Instructions for the task - Rewrite all of the material below, changing each occurrence of "GUI agent" to "UI agent" and leaving everything else unchanged.

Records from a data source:
.....

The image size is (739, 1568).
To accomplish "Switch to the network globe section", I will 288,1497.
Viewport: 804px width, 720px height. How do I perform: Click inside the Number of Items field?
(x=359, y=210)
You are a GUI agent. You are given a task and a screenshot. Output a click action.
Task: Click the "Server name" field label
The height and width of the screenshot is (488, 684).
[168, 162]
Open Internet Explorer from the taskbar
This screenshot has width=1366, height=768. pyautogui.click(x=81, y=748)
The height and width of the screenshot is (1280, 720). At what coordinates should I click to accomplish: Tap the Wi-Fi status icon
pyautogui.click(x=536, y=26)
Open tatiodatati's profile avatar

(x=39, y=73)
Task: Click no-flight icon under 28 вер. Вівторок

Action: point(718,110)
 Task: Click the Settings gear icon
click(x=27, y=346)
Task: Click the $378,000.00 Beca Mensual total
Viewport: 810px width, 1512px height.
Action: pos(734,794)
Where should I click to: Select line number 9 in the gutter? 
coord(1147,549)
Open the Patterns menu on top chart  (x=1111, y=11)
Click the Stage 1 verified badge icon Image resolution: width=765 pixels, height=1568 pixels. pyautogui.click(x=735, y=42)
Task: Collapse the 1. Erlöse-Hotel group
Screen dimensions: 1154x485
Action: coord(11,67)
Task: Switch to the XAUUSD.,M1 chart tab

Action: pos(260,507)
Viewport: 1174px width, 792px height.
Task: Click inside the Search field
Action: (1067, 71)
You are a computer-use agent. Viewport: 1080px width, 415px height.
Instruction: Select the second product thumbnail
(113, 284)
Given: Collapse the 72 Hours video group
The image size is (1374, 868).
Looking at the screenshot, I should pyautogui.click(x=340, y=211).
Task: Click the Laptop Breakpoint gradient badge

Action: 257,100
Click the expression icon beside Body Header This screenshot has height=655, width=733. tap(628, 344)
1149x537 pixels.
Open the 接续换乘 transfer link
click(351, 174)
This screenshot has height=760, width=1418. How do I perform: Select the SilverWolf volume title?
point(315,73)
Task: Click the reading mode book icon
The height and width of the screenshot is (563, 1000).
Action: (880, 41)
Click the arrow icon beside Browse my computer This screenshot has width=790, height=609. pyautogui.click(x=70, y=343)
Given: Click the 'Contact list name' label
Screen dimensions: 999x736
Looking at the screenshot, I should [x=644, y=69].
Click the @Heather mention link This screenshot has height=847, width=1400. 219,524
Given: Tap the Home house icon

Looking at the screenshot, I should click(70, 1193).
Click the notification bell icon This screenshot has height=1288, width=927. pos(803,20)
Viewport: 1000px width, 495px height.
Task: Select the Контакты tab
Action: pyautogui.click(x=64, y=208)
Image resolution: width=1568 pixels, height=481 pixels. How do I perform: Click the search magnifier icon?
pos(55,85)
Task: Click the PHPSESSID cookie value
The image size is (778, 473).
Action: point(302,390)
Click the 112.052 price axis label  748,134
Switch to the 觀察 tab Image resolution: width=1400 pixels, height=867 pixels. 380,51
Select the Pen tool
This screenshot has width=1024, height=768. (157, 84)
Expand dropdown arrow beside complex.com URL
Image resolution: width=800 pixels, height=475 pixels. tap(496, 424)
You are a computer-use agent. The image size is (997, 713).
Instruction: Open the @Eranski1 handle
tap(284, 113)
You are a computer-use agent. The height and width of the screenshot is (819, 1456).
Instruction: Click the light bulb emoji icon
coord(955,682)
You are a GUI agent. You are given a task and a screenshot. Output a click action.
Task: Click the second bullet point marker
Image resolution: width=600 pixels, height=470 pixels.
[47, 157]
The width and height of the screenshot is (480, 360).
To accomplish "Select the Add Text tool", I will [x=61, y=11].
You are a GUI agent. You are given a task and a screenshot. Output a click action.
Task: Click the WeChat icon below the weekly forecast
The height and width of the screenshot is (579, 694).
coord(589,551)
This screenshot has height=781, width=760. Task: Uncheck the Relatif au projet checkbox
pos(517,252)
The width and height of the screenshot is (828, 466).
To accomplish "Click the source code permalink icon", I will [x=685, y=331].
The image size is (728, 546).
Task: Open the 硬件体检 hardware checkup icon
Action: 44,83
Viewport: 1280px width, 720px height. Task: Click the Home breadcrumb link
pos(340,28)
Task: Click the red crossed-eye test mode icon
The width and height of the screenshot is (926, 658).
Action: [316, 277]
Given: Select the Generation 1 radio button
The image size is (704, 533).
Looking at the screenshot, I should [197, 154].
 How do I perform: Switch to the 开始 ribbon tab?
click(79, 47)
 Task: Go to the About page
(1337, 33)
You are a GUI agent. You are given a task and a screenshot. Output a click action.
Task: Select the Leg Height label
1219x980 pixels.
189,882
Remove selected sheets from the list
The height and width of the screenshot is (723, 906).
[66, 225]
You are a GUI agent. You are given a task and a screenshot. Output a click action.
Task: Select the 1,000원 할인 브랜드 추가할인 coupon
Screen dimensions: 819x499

.....

Exercise result -
The image size is (739, 1568).
To accomplish "Switch to the network globe section", I will 288,1497.
Viewport: 804px width, 720px height. How do I perform: Click inside the Number of Items field?
(x=359, y=210)
You are a UI agent. You are given a task and a screenshot. Output a click action.
Task: Click the "Server name" field label
The height and width of the screenshot is (488, 684).
[168, 162]
Open Internet Explorer from the taskbar
This screenshot has width=1366, height=768. pyautogui.click(x=81, y=748)
The height and width of the screenshot is (1280, 720). At what coordinates should I click to accomplish: Tap the Wi-Fi status icon
pyautogui.click(x=536, y=26)
Open tatiodatati's profile avatar

(x=39, y=73)
Task: Click no-flight icon under 28 вер. Вівторок

Action: point(718,110)
 Task: Click the Settings gear icon
click(x=27, y=346)
Task: Click the $378,000.00 Beca Mensual total
Viewport: 810px width, 1512px height.
Action: pos(734,794)
Where should I click to: Select line number 9 in the gutter? 
coord(1147,549)
Open the Patterns menu on top chart  (x=1111, y=11)
Click the Stage 1 verified badge icon Image resolution: width=765 pixels, height=1568 pixels. pyautogui.click(x=735, y=42)
Task: Collapse the 1. Erlöse-Hotel group
Screen dimensions: 1154x485
Action: coord(11,67)
Task: Switch to the XAUUSD.,M1 chart tab

Action: pos(260,507)
Viewport: 1174px width, 792px height.
Task: Click inside the Search field
Action: (1067, 71)
You are a computer-use agent. Viewport: 1080px width, 415px height.
Instruction: Select the second product thumbnail
(113, 284)
Given: Collapse the 72 Hours video group
The image size is (1374, 868).
Looking at the screenshot, I should pyautogui.click(x=340, y=211).
Task: Click the Laptop Breakpoint gradient badge

Action: 257,100
Click the expression icon beside Body Header This screenshot has height=655, width=733. tap(628, 344)
1149x537 pixels.
Open the 接续换乘 transfer link
click(351, 174)
This screenshot has height=760, width=1418. How do I perform: Select the SilverWolf volume title?
point(315,73)
Task: Click the reading mode book icon
The height and width of the screenshot is (563, 1000).
Action: (880, 41)
Click the arrow icon beside Browse my computer This screenshot has width=790, height=609. pyautogui.click(x=70, y=343)
Given: Click the 'Contact list name' label
Screen dimensions: 999x736
Looking at the screenshot, I should [x=644, y=69].
Click the @Heather mention link This screenshot has height=847, width=1400. 219,524
Given: Tap the Home house icon

Looking at the screenshot, I should click(70, 1193).
Click the notification bell icon This screenshot has height=1288, width=927. pos(803,20)
Viewport: 1000px width, 495px height.
Task: Select the Контакты tab
Action: pyautogui.click(x=64, y=208)
Image resolution: width=1568 pixels, height=481 pixels. How do I perform: Click the search magnifier icon?
pos(55,85)
Task: Click the PHPSESSID cookie value
The image size is (778, 473).
Action: point(302,390)
Click the 112.052 price axis label  748,134
Switch to the 觀察 tab Image resolution: width=1400 pixels, height=867 pixels. 380,51
Select the Pen tool
This screenshot has width=1024, height=768. (157, 84)
Expand dropdown arrow beside complex.com URL
Image resolution: width=800 pixels, height=475 pixels. tap(496, 424)
You are a computer-use agent. The image size is (997, 713).
Instruction: Open the @Eranski1 handle
tap(284, 113)
You are a computer-use agent. The height and width of the screenshot is (819, 1456).
Instruction: Click the light bulb emoji icon
coord(955,682)
You are a UI agent. You are given a task and a screenshot. Output a click action.
Task: Click the second bullet point marker
Image resolution: width=600 pixels, height=470 pixels.
[47, 157]
The width and height of the screenshot is (480, 360).
To accomplish "Select the Add Text tool", I will [x=61, y=11].
You are a UI agent. You are given a task and a screenshot. Output a click action.
Task: Click the WeChat icon below the weekly forecast
The height and width of the screenshot is (579, 694).
coord(589,551)
This screenshot has height=781, width=760. Task: Uncheck the Relatif au projet checkbox
pos(517,252)
The width and height of the screenshot is (828, 466).
To accomplish "Click the source code permalink icon", I will [x=685, y=331].
The image size is (728, 546).
Task: Open the 硬件体检 hardware checkup icon
Action: 44,83
Viewport: 1280px width, 720px height. Task: Click the Home breadcrumb link
pos(340,28)
Task: Click the red crossed-eye test mode icon
The width and height of the screenshot is (926, 658).
Action: [316, 277]
Given: Select the Generation 1 radio button
The image size is (704, 533).
Looking at the screenshot, I should [197, 154].
 How do I perform: Switch to the 开始 ribbon tab?
click(79, 47)
 Task: Go to the About page
(1337, 33)
You are a UI agent. You are given a task and a screenshot. Output a click action.
Task: Select the Leg Height label
1219x980 pixels.
189,882
Remove selected sheets from the list
The height and width of the screenshot is (723, 906).
[66, 225]
You are a UI agent. You are given a task and a screenshot. Output a click action.
Task: Select the 1,000원 할인 브랜드 추가할인 coupon
Screen dimensions: 819x499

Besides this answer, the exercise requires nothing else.